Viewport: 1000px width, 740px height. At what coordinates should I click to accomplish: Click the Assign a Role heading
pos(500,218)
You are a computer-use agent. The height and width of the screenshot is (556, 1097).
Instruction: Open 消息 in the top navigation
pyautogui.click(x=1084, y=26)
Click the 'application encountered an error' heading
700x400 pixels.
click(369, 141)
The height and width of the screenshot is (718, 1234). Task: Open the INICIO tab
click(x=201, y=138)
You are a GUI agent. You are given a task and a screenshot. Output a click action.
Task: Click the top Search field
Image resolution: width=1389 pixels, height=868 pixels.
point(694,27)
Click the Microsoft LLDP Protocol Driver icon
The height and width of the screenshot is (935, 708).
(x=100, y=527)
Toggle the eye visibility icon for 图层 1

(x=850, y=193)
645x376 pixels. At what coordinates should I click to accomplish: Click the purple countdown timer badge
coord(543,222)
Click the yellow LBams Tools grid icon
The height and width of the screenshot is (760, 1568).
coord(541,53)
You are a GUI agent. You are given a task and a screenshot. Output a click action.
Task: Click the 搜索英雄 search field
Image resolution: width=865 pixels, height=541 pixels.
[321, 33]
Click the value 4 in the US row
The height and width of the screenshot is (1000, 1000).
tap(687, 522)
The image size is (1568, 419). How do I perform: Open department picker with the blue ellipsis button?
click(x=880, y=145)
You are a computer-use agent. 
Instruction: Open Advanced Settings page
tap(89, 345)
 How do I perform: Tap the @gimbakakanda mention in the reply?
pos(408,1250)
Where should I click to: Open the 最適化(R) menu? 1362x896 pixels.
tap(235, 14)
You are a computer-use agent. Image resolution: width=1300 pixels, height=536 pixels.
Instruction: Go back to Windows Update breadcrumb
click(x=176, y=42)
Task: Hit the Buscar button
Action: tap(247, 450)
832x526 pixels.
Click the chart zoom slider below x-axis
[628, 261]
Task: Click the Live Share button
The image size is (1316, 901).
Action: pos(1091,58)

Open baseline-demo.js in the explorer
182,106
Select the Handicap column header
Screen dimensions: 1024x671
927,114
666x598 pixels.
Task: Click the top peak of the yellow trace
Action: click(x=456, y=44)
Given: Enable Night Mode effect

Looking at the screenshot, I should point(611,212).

━━━━

• TASK STATEMENT
Rewrite the data from the line that contains "Open baseline-demo.js in the explorer" through the end, changing "Night Mode" to "Dark Mode" and leaving everything else unchanged.

• SOLUTION TO THIS PROBLEM
Open baseline-demo.js in the explorer
182,106
Select the Handicap column header
Screen dimensions: 1024x671
927,114
666x598 pixels.
Task: Click the top peak of the yellow trace
Action: click(x=456, y=44)
Given: Enable Dark Mode effect

Looking at the screenshot, I should point(611,212).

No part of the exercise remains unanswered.